Directions >>
1. Read the Vivien Sansour biography below, which comes before the listing. Decide whether each statement agrees with it, answering yes or no and quoting the deciding words: (a) Sansour was born in Jerusalem; (b) Sansour was a Research Fellow in Conflict and Peace at Harvard University in 2021–2022; (c) the Palestine Heirloom Seed Library began in 2018.
2. According to the Vivien Sansour biography below, which university did Sansour attend?
3. Resume the Vivien Sansour biography below, picking up after its final sentence rather than writing about the listing.

Document excerpt >>
- Born: 1978 (age 47–48) Jerusalem
- Education: East Carolina University
- Website: viviensansour.com

= Vivien Sansour =

Palestinian artist and conservationist

Vivien Sansour (فيفيان سانسور; born 1978), is a Palestinian multimedia artist, writer, and founder of the Palestine Heirloom Seed Library. Her international work bridges between art, activism, botany, and conservation. Her work has been profiled by the BBC and included at exhibitions and events at the Victoria and Albert Museum (UK), the Chicago Architecture Biennale, and the Venice Biennale.

== Early life and education ==
Sansour spent her childhood between the US and Beit Jala in the West Bank, where her interest in biological diversity was born. In 2021–2022, Sansour was a Research Fellow in Conflict and Peace at Harvard University and was a distinguished artistic fellow at Bard College's Experimental Humanities department from 2022-2024.

== Key projects ==
The Palestine Heirloom Seed Library (2014–ongoing) preserves and promotes heritage and threatened seed varieties as well as traditional Palestinian farming practices. Through these methods cultural stories, and the identities associated with them are also preserved and shared.

Stored data >>
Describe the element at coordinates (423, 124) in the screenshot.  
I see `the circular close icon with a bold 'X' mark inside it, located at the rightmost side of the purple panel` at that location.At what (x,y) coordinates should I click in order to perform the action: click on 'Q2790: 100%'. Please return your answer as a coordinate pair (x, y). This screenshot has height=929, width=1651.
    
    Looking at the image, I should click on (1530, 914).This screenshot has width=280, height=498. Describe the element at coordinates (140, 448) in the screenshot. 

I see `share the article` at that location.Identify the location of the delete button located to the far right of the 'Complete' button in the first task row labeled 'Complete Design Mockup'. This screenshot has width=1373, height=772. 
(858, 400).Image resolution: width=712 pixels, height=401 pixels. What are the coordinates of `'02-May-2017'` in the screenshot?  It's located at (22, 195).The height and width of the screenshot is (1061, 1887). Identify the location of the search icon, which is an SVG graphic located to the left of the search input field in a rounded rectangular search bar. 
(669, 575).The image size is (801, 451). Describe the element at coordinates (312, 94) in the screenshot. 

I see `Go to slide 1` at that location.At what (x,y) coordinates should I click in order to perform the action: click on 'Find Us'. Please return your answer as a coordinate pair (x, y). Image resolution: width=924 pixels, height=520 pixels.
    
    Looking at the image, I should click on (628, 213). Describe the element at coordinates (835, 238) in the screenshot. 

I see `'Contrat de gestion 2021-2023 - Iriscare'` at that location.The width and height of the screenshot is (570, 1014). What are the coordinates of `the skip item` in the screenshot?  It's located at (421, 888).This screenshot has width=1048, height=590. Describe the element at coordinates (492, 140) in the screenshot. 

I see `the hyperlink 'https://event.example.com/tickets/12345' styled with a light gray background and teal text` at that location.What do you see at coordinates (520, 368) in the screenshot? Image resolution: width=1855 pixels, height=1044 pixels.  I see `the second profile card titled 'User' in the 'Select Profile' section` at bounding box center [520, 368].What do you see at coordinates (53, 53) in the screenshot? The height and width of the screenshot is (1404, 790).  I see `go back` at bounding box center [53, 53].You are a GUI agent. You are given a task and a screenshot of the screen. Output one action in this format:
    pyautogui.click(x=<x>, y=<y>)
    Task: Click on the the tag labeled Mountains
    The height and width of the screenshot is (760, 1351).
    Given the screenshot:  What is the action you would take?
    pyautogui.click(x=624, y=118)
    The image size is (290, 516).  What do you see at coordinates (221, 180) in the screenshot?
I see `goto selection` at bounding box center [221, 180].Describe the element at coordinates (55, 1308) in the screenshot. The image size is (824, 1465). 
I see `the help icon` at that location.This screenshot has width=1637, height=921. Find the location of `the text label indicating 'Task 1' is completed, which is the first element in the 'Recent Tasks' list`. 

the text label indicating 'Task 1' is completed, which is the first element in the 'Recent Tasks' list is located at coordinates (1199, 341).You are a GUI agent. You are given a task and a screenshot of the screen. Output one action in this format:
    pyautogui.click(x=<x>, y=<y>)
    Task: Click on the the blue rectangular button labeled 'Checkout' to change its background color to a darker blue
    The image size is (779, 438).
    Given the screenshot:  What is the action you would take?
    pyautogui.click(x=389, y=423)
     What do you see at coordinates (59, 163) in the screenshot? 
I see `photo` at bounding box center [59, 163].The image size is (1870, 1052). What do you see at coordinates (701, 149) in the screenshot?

Results of the tasks >>
1.
(a) Yes: "Born: 1978 (age 47–48) Jerusalem"
(b) Yes: "In 2021–2022, Sansour was a Research Fellow in Conflict and Peace at Harvard University"
(c) No: "The Palestine Heirloom Seed Library (2014–ongoing)"

2. East Carolina University.

3.
The Traveling Kitchen, (2018) is an extension of the Palestine Heirloom Seed Library, made in collaboration with Ayed Arafah. A mobile kitchen in the back of a car, the artwork opens conversations about agro-ecology, food heritage and the relationships between fields and kitchens.

Zaree’a: On the work and legacy of Esiah Levy, London, 2019. Esiah Levy was a British seed saver and seed activist, founding a seed sharing project that distributed organic seeds around the world. Sansour worked with him during a residency at Delfina Foundation, London, in 2019, part of their Politics of Food season, creating a film about his work.

== Publications ==
- Vivien Sansour and Alaa Tartir (2014) Palestinian Farmers: A Last Stronghold of Resistance, al-shabaka the Palestinian policy network.